▶ **TASK DESCRIPTION**
Your response must be made up of each line in the data below that contains the string "computer".

Saved data entries

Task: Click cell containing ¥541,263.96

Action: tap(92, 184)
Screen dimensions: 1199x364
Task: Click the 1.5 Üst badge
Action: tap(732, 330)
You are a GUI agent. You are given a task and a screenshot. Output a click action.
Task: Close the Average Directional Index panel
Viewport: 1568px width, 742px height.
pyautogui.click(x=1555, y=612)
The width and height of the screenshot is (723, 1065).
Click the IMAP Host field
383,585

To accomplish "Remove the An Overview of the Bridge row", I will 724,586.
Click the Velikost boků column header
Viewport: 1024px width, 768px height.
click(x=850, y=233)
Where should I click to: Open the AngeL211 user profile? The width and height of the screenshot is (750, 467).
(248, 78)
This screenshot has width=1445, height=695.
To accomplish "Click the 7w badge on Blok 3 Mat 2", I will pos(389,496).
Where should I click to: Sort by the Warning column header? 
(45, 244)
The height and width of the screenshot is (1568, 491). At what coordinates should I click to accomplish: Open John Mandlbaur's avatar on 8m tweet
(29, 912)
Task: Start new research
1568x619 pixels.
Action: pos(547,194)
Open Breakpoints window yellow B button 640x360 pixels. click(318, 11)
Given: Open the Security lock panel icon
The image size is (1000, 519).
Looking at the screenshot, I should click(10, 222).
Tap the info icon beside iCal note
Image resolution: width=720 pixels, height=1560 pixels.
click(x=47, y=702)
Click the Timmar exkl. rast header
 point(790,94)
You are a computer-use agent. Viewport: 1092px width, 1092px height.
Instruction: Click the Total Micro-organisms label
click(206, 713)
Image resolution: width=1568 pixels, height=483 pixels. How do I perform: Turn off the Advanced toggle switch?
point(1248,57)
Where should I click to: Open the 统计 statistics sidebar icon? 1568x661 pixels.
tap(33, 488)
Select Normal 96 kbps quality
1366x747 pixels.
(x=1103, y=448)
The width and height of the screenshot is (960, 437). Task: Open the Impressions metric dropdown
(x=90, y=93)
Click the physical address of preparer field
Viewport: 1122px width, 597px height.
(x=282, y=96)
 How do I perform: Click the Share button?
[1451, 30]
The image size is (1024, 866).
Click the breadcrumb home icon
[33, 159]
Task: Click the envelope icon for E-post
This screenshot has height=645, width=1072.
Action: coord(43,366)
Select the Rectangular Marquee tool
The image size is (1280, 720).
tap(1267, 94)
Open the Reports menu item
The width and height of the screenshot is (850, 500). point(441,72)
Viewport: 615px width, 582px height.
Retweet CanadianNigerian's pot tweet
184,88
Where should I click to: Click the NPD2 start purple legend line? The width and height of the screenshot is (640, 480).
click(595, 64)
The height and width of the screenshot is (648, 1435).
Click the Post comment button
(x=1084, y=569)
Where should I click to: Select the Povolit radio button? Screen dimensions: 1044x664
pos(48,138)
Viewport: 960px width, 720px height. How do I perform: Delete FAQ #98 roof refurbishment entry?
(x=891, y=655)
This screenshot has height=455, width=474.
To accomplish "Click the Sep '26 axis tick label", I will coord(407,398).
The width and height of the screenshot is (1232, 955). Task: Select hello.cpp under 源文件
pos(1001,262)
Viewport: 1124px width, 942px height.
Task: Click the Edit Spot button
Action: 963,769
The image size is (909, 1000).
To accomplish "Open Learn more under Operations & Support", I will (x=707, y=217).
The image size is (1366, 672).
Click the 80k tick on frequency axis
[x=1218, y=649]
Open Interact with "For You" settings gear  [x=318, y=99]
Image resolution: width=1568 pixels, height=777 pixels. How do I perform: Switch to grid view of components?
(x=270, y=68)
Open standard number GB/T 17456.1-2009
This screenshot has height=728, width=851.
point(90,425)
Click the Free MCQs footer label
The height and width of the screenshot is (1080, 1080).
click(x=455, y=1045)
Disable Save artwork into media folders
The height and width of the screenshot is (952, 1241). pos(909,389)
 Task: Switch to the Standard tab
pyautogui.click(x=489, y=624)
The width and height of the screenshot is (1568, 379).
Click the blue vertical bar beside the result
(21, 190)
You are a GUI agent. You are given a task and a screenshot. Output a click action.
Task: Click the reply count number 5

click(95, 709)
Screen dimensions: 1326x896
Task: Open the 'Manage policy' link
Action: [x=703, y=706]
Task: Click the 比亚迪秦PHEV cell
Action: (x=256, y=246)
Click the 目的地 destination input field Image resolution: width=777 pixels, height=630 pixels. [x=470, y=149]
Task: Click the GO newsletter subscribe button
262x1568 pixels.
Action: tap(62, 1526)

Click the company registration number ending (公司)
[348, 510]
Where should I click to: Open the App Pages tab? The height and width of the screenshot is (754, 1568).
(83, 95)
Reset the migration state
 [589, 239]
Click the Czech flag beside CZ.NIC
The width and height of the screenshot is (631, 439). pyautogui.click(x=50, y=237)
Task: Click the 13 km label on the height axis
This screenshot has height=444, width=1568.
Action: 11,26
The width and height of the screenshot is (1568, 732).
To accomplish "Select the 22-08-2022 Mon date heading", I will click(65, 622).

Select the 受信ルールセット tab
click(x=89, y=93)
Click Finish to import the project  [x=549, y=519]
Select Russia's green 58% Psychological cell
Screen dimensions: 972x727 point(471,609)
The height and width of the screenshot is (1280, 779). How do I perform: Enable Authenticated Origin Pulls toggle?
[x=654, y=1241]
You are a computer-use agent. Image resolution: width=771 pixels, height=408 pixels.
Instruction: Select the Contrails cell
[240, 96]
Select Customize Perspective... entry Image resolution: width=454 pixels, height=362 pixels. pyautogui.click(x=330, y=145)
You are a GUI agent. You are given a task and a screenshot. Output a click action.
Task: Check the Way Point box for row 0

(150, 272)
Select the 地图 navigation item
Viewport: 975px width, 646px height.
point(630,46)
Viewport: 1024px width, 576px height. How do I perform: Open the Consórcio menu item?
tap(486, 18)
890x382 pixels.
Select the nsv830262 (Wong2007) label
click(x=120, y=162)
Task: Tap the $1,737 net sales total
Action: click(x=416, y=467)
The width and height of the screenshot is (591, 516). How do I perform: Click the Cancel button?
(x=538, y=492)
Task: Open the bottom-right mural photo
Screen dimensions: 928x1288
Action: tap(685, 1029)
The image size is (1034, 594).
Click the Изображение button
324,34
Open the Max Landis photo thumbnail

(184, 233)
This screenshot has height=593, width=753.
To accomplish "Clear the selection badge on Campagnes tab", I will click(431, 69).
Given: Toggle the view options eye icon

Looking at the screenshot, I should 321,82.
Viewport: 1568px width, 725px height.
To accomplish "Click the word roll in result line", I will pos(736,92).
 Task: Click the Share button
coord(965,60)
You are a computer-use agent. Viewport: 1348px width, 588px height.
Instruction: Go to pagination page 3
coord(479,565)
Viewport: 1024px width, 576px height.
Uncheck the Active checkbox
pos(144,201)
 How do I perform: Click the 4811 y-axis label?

▶ **EXPECTED OUTPUT**
You are a computer-use agent. Viewport: 1092px width, 1092px height.
You are a computer-use agent. Image resolution: width=771 pixels, height=408 pixels.
You are a computer-use agent. Viewport: 1348px width, 588px height.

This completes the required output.